Sunlight shines onto the Earth's surface, where the energy is soaked up and then radiate back into the atmosphere as heat. In the atmosphere, greenhouse gas molecules trap some of the heat, and the rest escapes into space. The more greenhouse gases concentrate in the atmosphere, the more heat gets locked up in the molecules.
Scientists have known about the greenhouse effect since 1824, when Joseph Fourier calculated that the Earth would be much colder if it had no atmosphere. This natural greenhouse effect is what keeps the Earth's climate livable. Without it, the Earth's surface would be an average of about 60 degrees Fahrenheit (33 degrees Celsius) cooler.
Top 10 causes of Global Warming
Power Plants
Forty percent of U.S. carbon dioxide emissions stem from electricity production. Ninety-three percent of the electric industry emissions result from burning coal. According to the EPA coal-fired power plants, municipal and medical waste incineration account for two-thirds of U.S. mercury emissions.
Transportation
EPA reports state that thirty-three percent of U.S. emissions come from the transportation of people and goods.
Farming
Industrial farming and ranching releases huge levels of methane and carbon dioxide into the atmosphere. Farming contributes forty percent of the methane and twenty percent of the carbon dioxide to worldwide emissions.
Deforestation
Deforestation to use wood for building materials, paper and fuel increases global warming in two ways -- the release of carbon dioxide during the deforestation process and the reduction in the amount of carbon dioxide that forests can capture.
Fertilizers
The use of nitrogen-rich fertilizers increases the amount of heat cropland can store. Nitrogen oxides can trap up to 300 times more heat than carbon dioxide. Sixty-two percent of nitrous oxide released comes from agricultural by-products.
Oil Drilling
Burn-off from the oil drilling industry impacts the carbon dioxide released into the atmosphere. Fossil fuel retrieval, processing and distribution accounts for roughly eight percent of carbon dioxide and thirty percent of methane pollution.
Natural Gas Drilling
Touted as a cleaner fuel source, natural gas drilling causes massive air pollution in states like Wyoming; the hydraulic fracturing technique used to extract natural gas from shale deposits pollutes ground water sources as well.
Permafrost
The melting of permafrost releases tons of trapped green house gases which further speeds up the melting of more permafrost. Scientists calculate that approximately five-hundred gigatons of carbon is trapped in the Siberian permafrost alone. A single gigaton equals one billion tons.
Garbage
As trash breaks down in landfills, it releases methane and nitrous oxide gases. Approximately eighteen percent of methane gas in the atmosphere comes from waste disposal and treatment.
Volcanic Eruption
Volcanoes expel large quantities of carbon dioxide when they erupt. Volcanoes have an overall small effect on global warming and an eruption causes a short-term global cooling as ash in the air reflects greater amounts of solar energy.
Effects of Global Warming
- Disappearing glaciers, early snowmelt, and severe droughts will cause more dramatic water shortages and continue to increase the risk of wildfires.

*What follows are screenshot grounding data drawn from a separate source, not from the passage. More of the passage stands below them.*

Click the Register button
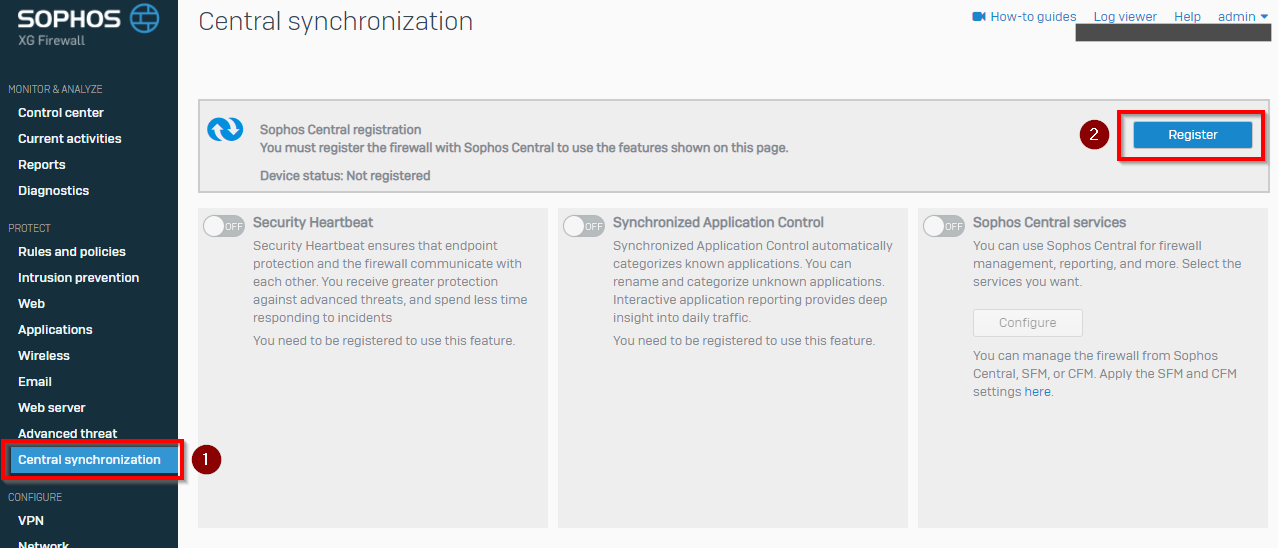 1192,135
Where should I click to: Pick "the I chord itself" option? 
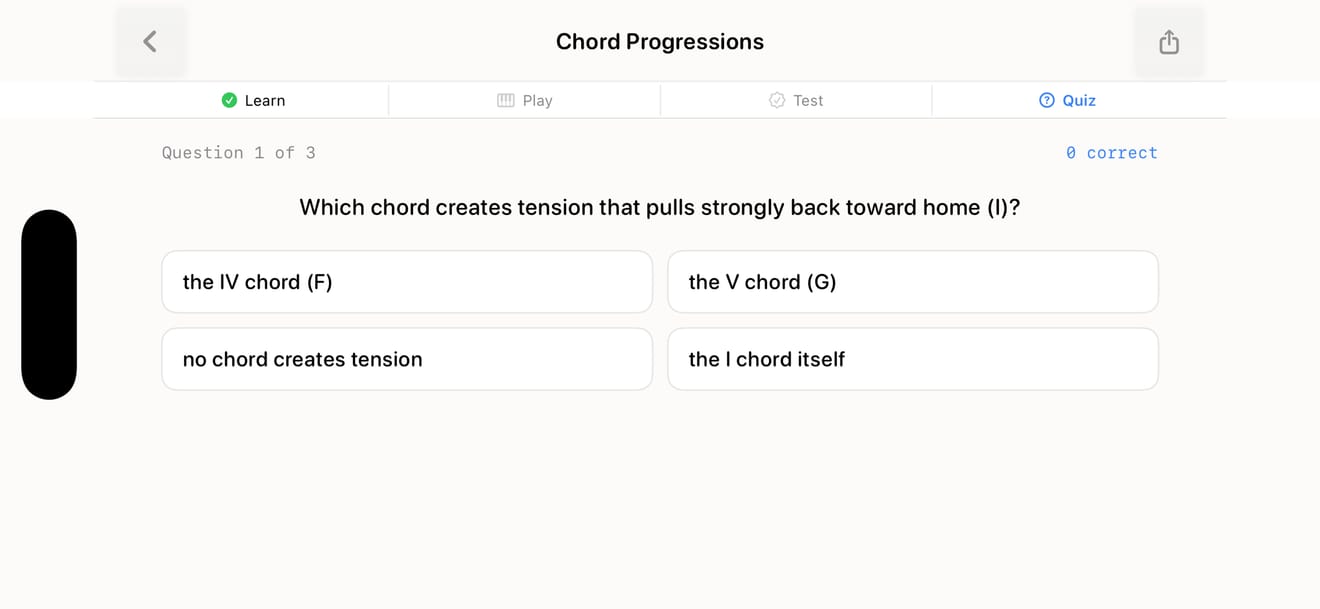[913, 359]
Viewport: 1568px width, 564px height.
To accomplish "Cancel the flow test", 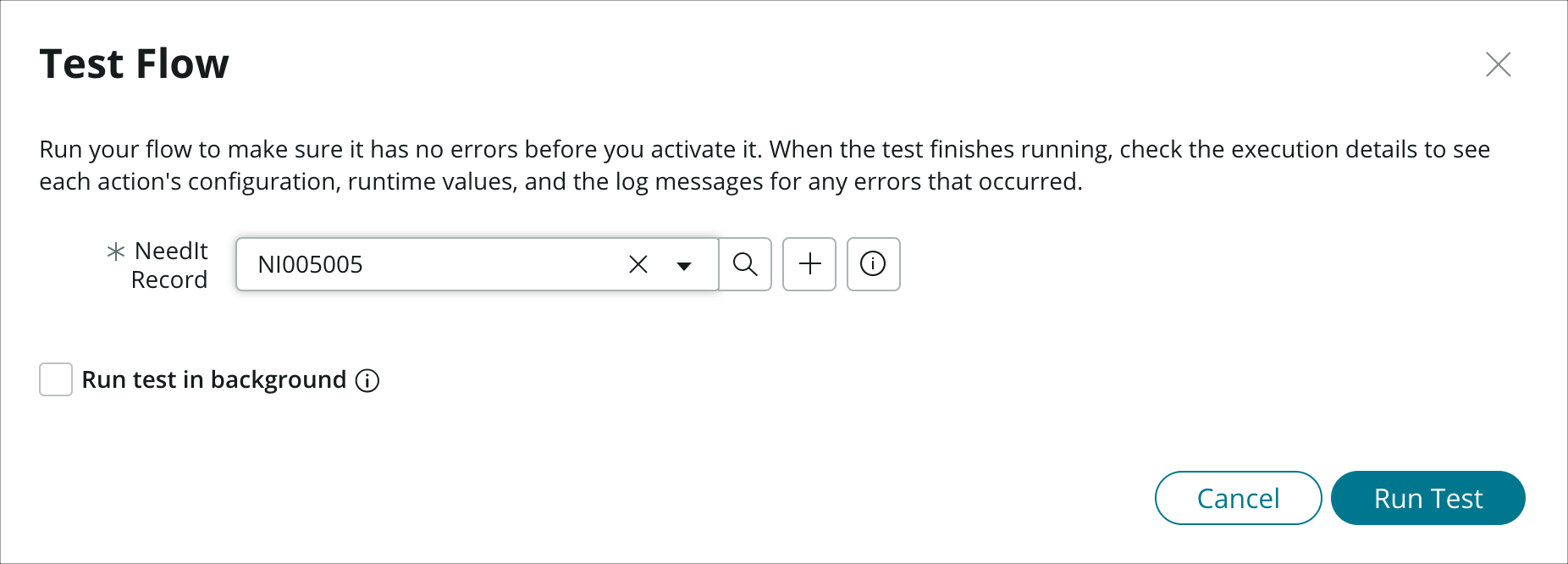I will point(1238,498).
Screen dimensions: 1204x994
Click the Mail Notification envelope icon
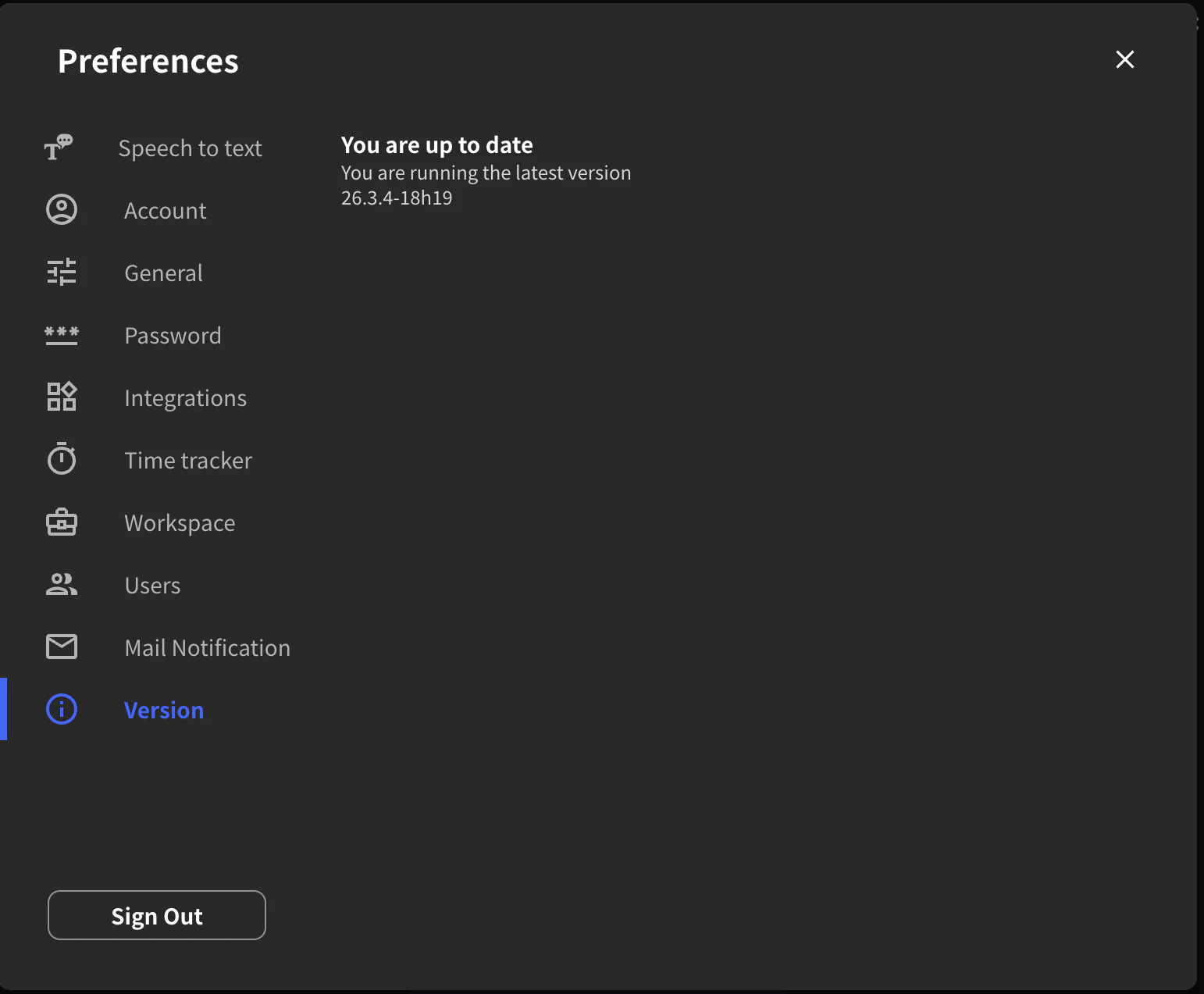click(x=62, y=647)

- Rising sea levels will lead to even more coastal flooding.
- Forests, farms, and cities will face troublesome new pests, heat waves, heavy downpours, and increased flooding. All of these can damage or destroy agriculture and fisheries.
- Disruption of habitats such as coral reefs and alpine meadows could drive many plant and animal species to extinction.
- Allergies, asthma, and infectious disease outbreaks will become more common due to increased growth of pollen-producing ragweed, higher levels of air pollution, and the spread of conditions favorable to pathogens and mosquitoes.